I'd like to make one clarification. Insertion performance *is* Tokutek's specialty. Customers have found that TokuDB outperforms InnoDB by up to 80x on insertion performance (http://tokutek.com/customers/a-social-networking-case-study/). They use this insertion performance to keep a rich set of indexes, which in turn speeds up queries.
As for insertion rates into InnoDB vs Postgresql and the reasonableness of 1k/s insertions, both InnoDB and postgresql use B-trees for indexing. (PG also has some other data structures for indexing, but they are used in special cases). On insertion, a B-tree puts a row into a leaf *which must be in memory*. Disk seeks to retrieve leafs make B-trees slow for many types of data.

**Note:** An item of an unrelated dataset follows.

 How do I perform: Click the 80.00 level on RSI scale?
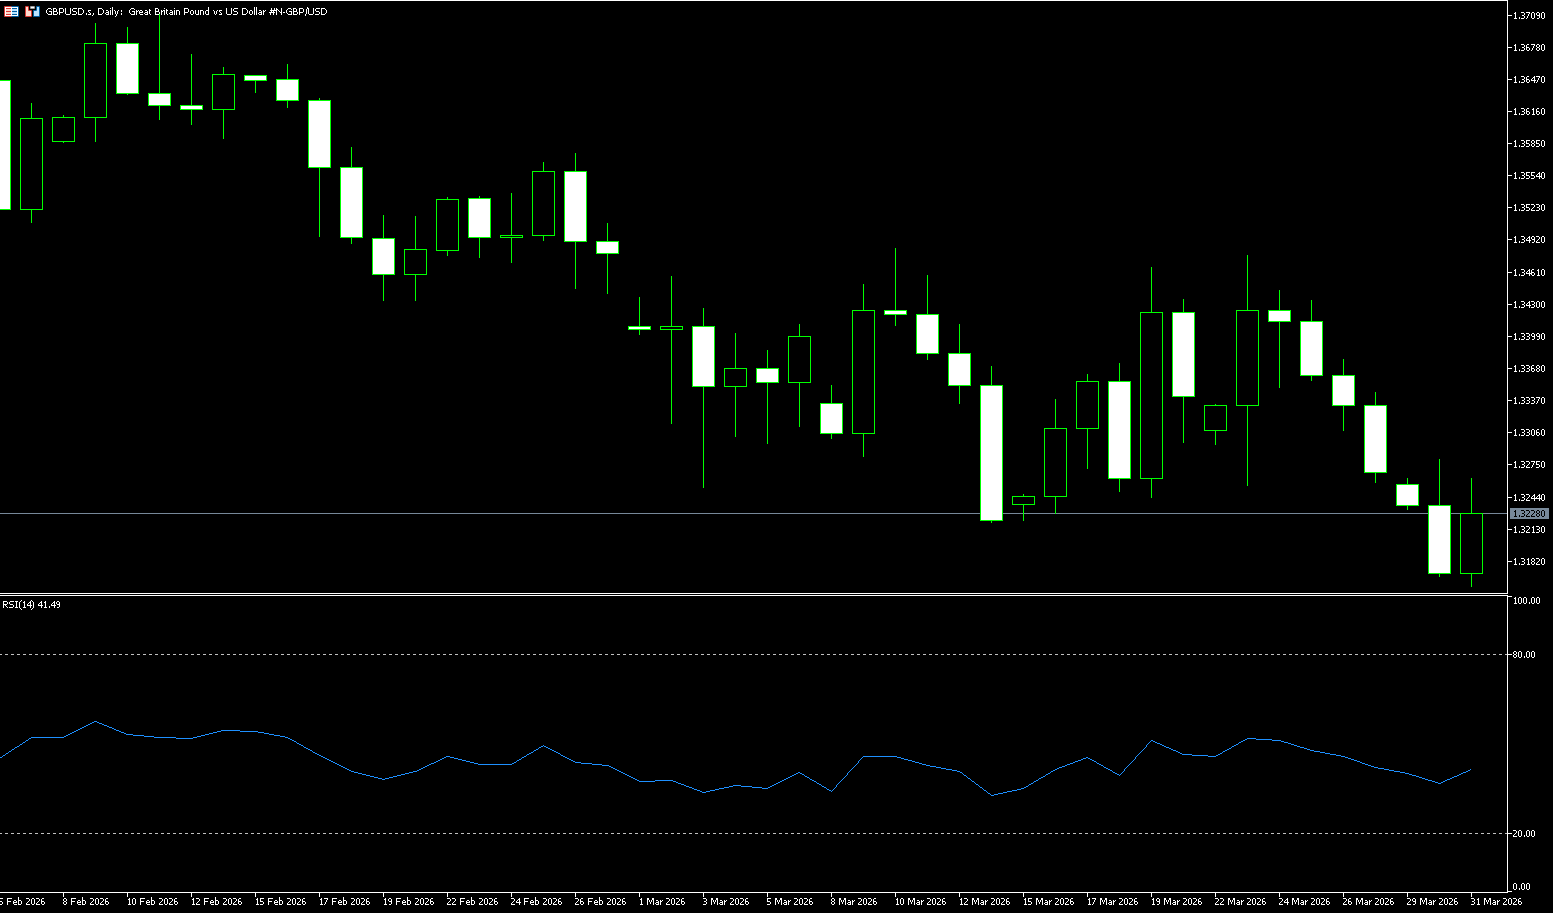1524,655
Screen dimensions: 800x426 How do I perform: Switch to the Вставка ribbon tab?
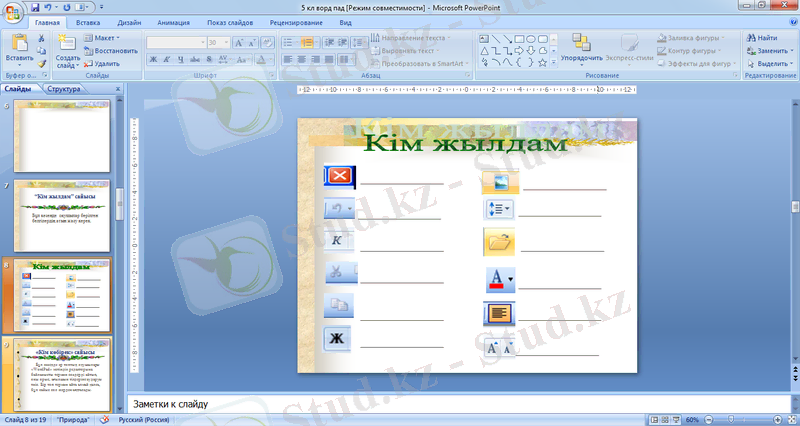[88, 20]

When are B-trees fast? When data fits in memory or when the key is sequential/pre-sorted (avoids need to retrieve leafs). Out of the sweet spot, you need to move the disk head on every insertion, and 1k/sec insertions is not uncommon. A report of 30k/sec insertions for a B-tree suggests to me an in-memory database, an auto-increment primary key with no secondary indexes, or some other special case that avoids disk seeks. The B-tree bottleneck is inherent in the data structure, not a function of InnoDB vs postgresql vs ....
Fractal trees do not perform disk seeks for each insertion, and they are therefore very good at insertions.